Jika itu terjadi, menurutnya, akan semakin memberi ruang untuk para zionis sepenuhnya memiliki tanah tersebut. Dalam hal ini, Indonesia sudah pernah membuat statement menolak untuk mendukung rencana tersebut.
"Tapi kok langkah ini seperti satu langkah dari mendukung kebijakan Trump dan zionis tersebut. Nah, sekali lagi saya kurang tahu bagaimana arrangement untuk pengembaliannya 1.000 warga Palestina ini nanti," kata Dosen di Departemen Hukum Internasional tersebut.
"Maka ini akan jadi potensi masalah besar, misalnya nanti pemulangannya dipersulit lalu ditunda, lalu jangan-jangan malah ditambah lagi warga Palestina yang disuruh kita evakuasi 'sementara'," lanjutnya.

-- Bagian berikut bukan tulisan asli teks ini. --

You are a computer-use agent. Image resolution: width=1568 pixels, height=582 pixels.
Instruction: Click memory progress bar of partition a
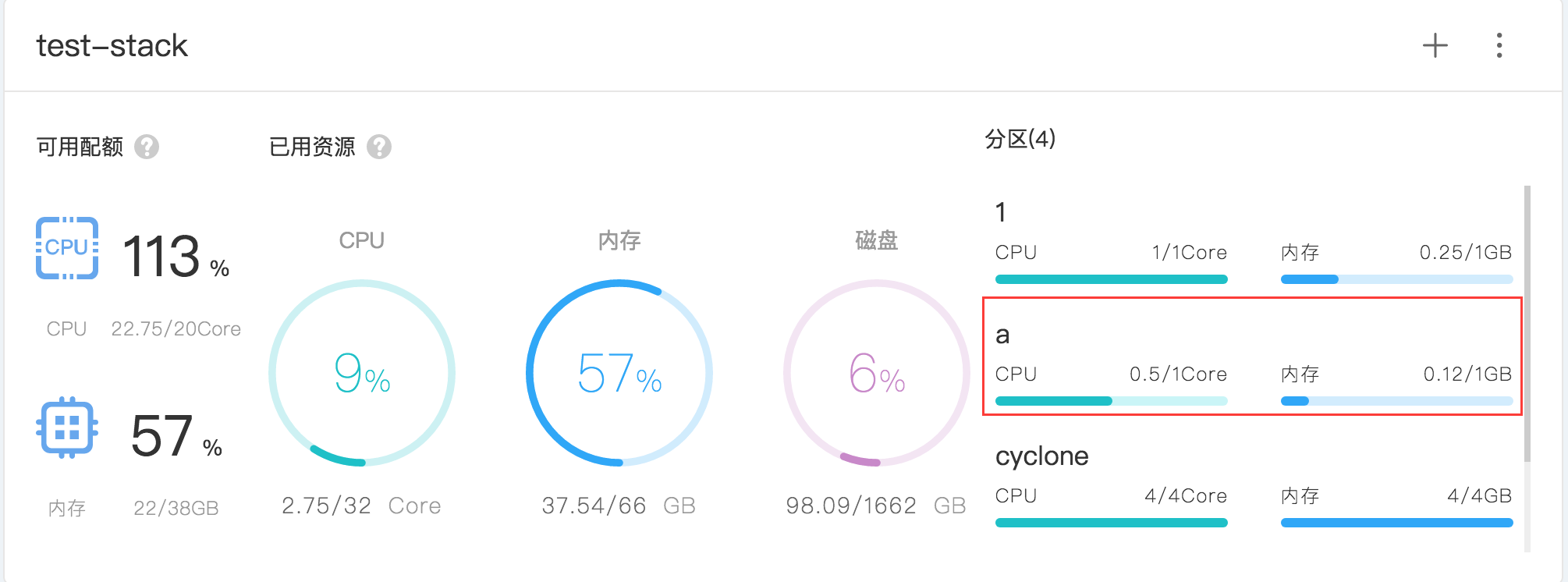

Potensi masalahnya, imbuh Fajri, yakni karena pemulangan ke Palestina wajib bekerja sama dengan zionis. Untuk membuat 'evakuasi sementara' menjadi 'evakuasi tetap' saat pemulangan, berpotensi dipersulit dan diulur-ulur.
"Dan kita ketahui zionis punya track record kuat bermain-main begini, apalagi punya dukungan dari Trump," imbuhnya.
Alih-alih merencanakan evakuasi 1.000 warga Palestina, Fajri menyebut lebih baik mengirim lebih banyak dokter dan tenaga medis Indonesia untuk membantu korban-korban di Palestina.
"Pikir saya, daripada kita menegosiasikan membawa 1.000 orang Palestina ke Indonesia untuk mengobati mereka di Indonesia, jauh lebih baik membawa 1.000 dokter dan tenaga medis Indonesia ke Palestina untuk mengobati mereka di sana," katanya.
Khawatir dengan Manipulasi Diplomasi
Menyoal rencana ini, lebih jauh, Fajri menjelaskan bahwa pengusiran paksa warga Palestina merupakan kejahatan terhadap kemanusiaan (Crime Against Humanity). Itu juga sekaligus kejahatan perang (War Crime) yang sudah terjadi selama berpuluh tahun.
Maka dari itu, terkait rencana evakuasi ini, ia khawatir dengan kemungkinan adanya manipulasi diplomasi.
"Zahirnya, langkah Pak Prabowo ini sekilas kelihatan bukan seperti mendukung kejahatan tersebut. Tapi saya khawatir dengan segala manipulasi diplomasi seperti ini, langkah ini akan 'termainkan' untuk turut mendukung kejahatan tersebut," tuturnya.
Secara umum, ketika ditanya apakah langkah Presiden Prabowo sudah tepat dalam merespons situasi di Gaza, ia menilai salah langkah.
"Salah langkah sekali kalau menurut saya," tutur Fajri.